In [1]:
import os 
import warnings 
warnings.filterwarnings('ignore')
import numpy as np 
import pandas as pd 
import cv2 

import matplotlib.pyplot as plt 

from PIL import Image

import torch 
import torch.nn as nn 
import torch.nn.functional as F 
from torch.autograd import Variable
from torch.utils.data import Dataset 
from torch.utils.data import DataLoader
import torchvision 
from torchvision import transforms
from torchvision.datasets import STL10
import timm

#데이터 로더 
from Dataset import prepare_dataloader

#어그먼테이션 
from utils import augmenter

#model 
from utils import ResnetEncoder

# Load Dataset 

In [19]:
class Custom_Dset(Dataset):
    def __init__(self,dataset):
        super().__init__
        self.dataset = dataset 
        self.augmenter = self.__augmenter__() 

    def __len__(self):
        return len(self.dataset)

    def __augmenter__(self):
        augmentation = transforms.Compose([
            transforms.ToTensor()
        ])
        return augmentation

    def __getitem__(self,idx):
        img,label = self.dataset[idx]
        img = self.augmenter(img)

        return img, label 
        
def prepare_dataloader(batch_size):
    root = './Data'
    #train - label 
    label_train_stl10 = STL10(root=root,split='train')
    label_train_Dset = Custom_Dset(label_train_stl10)
    label_train_loader = DataLoader(label_train_Dset,batch_size=batch_size,shuffle=True)

    #train-unlabelled 
    unlabel_train_stl10 = STL10(root=root,split='unlabeled')
    unlabel_train_Dset = Custom_Dset(unlabel_train_stl10)
    unlabel_train_loader = DataLoader(unlabel_train_Dset,batch_size=batch_size,shuffle=True)

    #test 
    test_st10 = STL10(root=root,split='test')
    test_dset = Custom_Dset(test_st10)
    test_loader = DataLoader(test_dset,batch_size=batch_size,shuffle=False)

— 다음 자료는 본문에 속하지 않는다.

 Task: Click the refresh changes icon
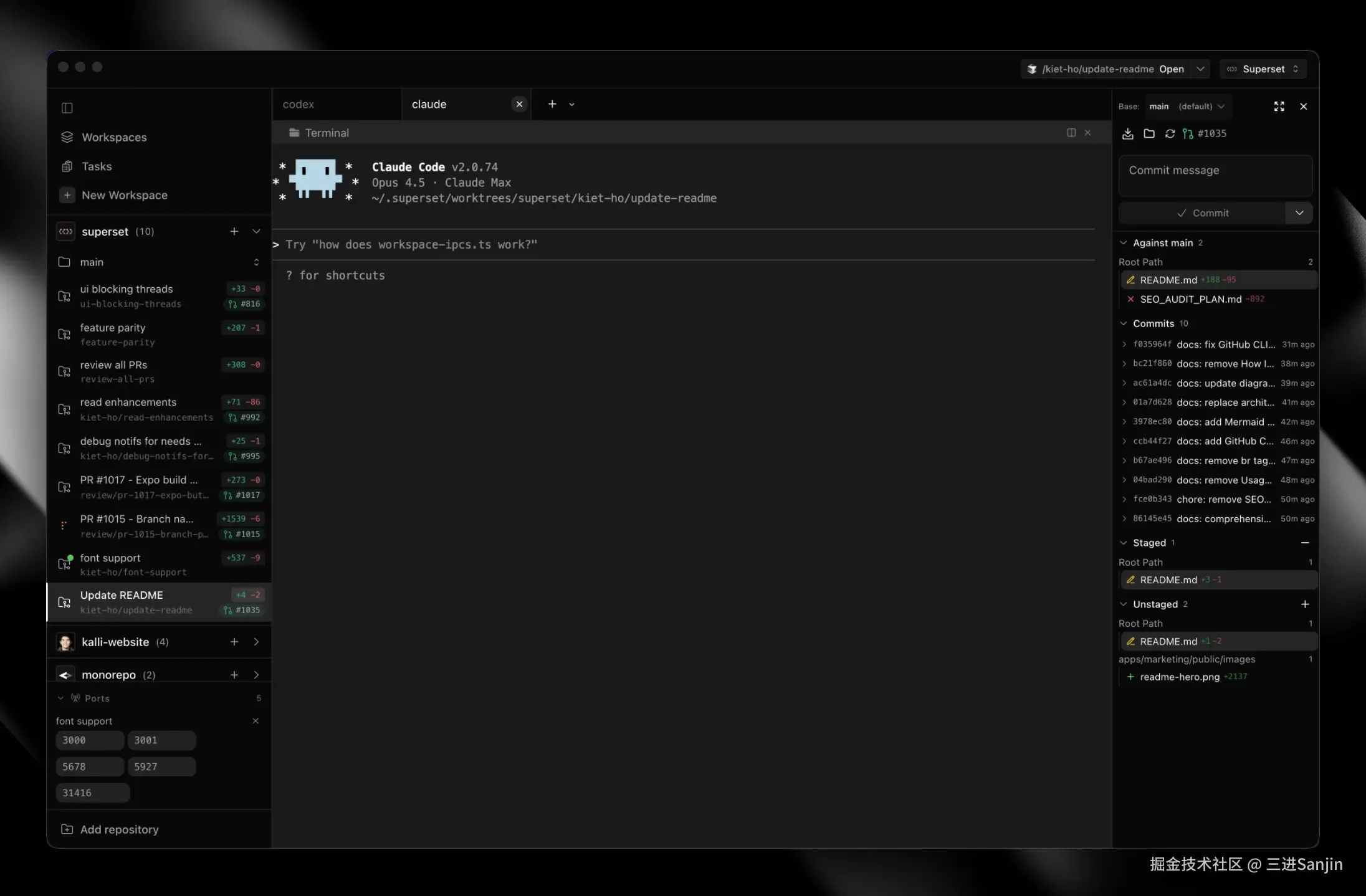point(1170,133)
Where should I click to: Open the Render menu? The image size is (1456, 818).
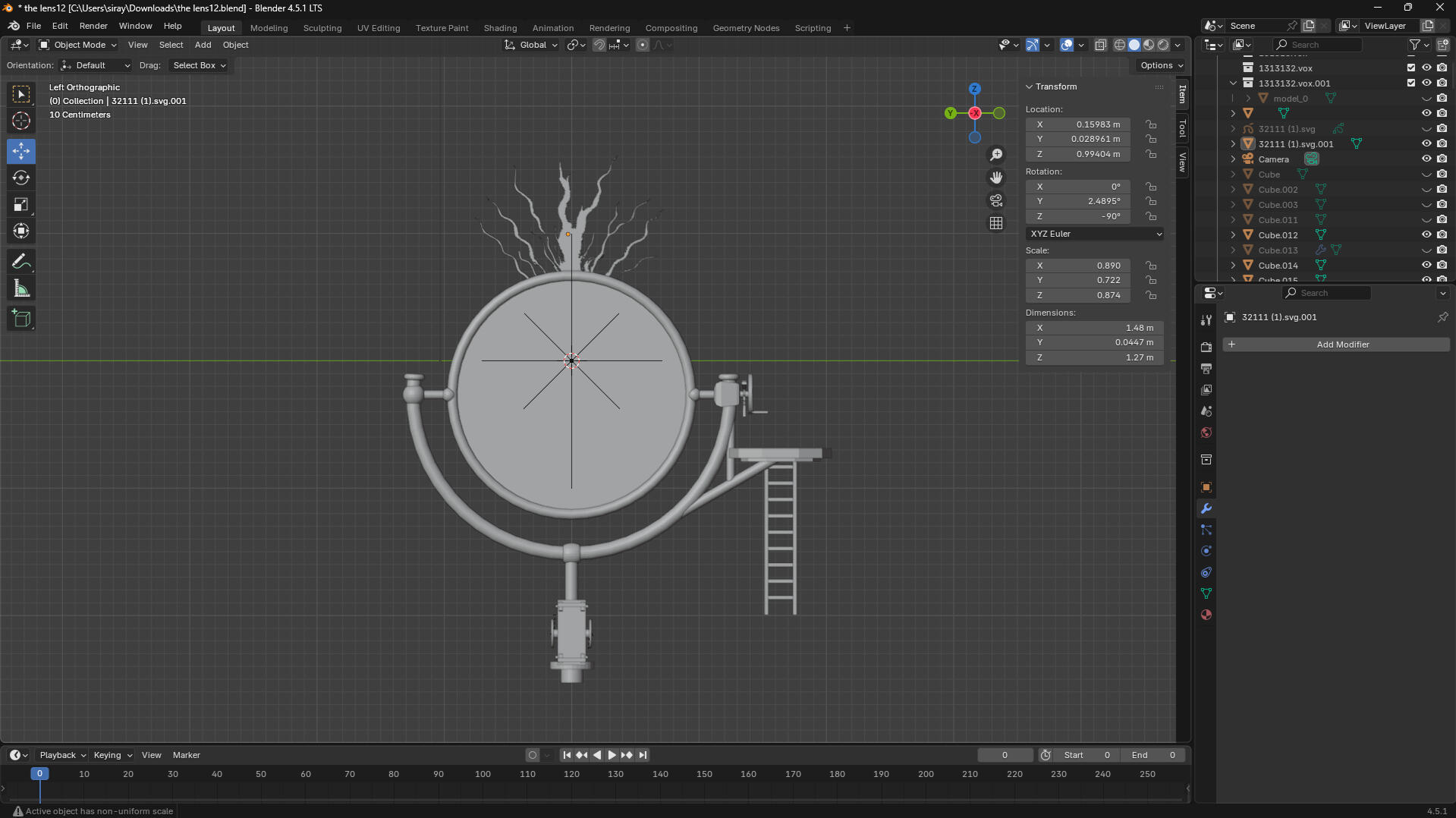93,25
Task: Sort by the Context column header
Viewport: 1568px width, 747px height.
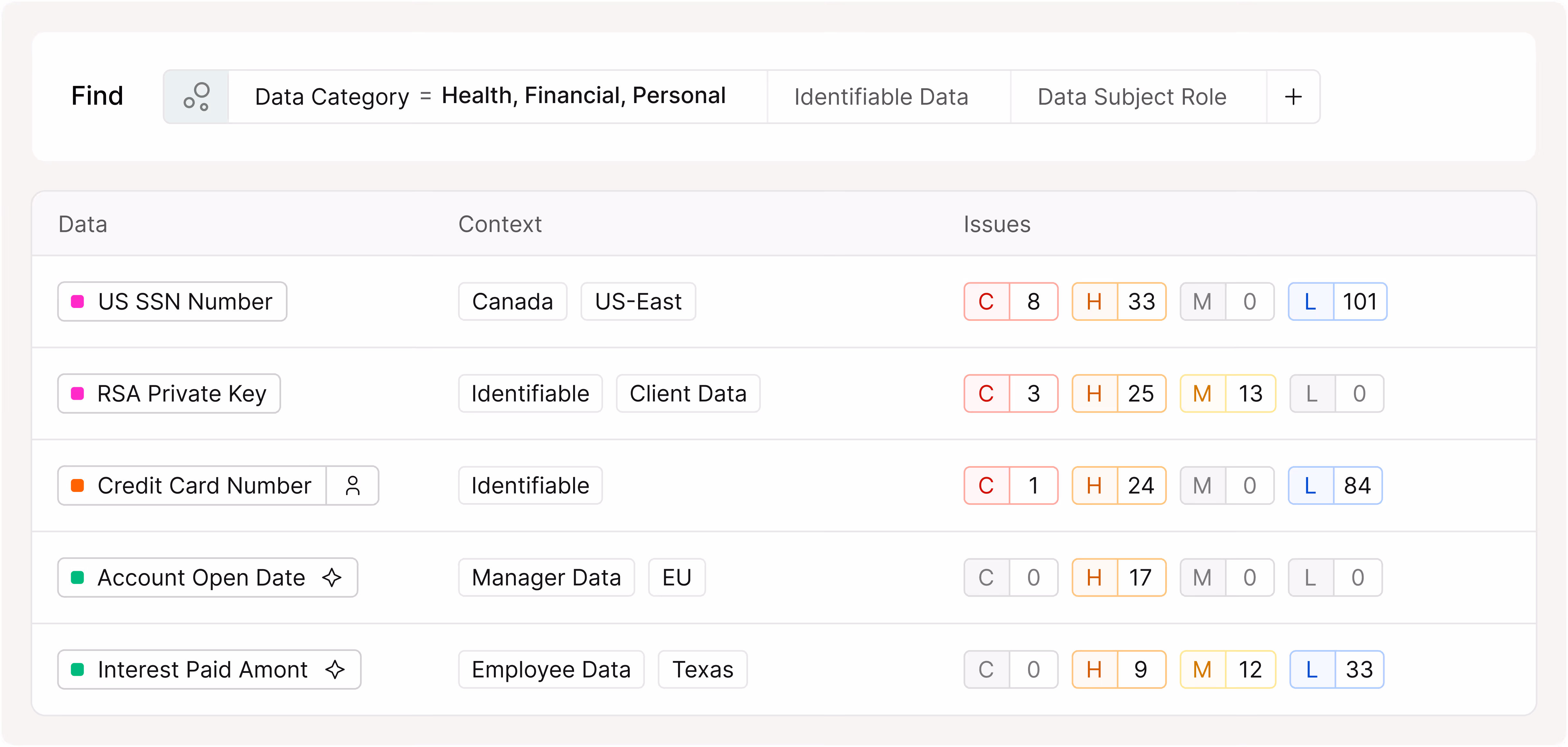Action: 499,224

    print(len(label_train_stl10), len(unlabel_train_stl10),len(test_st10))
    
    return label_train_loader, unlabel_train_loader , test_loader

# Augmentation 
- SimCLR나 BYOL과 같은 다른 self-supervised 와 달리 NNCLR은 Augmentation에 대해 덜 의존적임 
- nearest-neighbors이 이미 같은 변수에 대해 풍부한 정보를 제공하기 때문 
- NNCLR은 complex augmentation에 덜 의존적이기 때문에 **Random Crop**, **Random Brightness** 만을 사용 

In [20]:
def augmenter(kwargs):
    brightness,_,scale = kwargs.values()
    return transforms.Compose([
        transforms.RandomHorizontalFlip(),
        transforms.RandomResizedCrop(size=96,scale=scale),
        transforms.ColorJitter(brightness=brightness)
    ])
    

# Encoder Architecture 

In [29]:
class ResnetEncoder(nn.Module):
    def __init__(self,vector_size=2048):
        super(ResnetEncoder,self).__init__()
        self.resnet50 = res50 = timm.create_model('resnet50',num_classes=vector_size,pretrained=True)

    def forward(self,x):
        x = self.resnet50(x)
        return x     

class ProjectionHead(nn.Module):
    def __init__(self):
        super(ProjectionHead,self).__init__()
        self.fc1 = self.linear_layer()
        self.fc2 = self.linear_layer()
        self.fc3 = nn.Sequential(nn.Linear(in_features=2048,out_features=256),
                                 nn.BatchNorm1d(256))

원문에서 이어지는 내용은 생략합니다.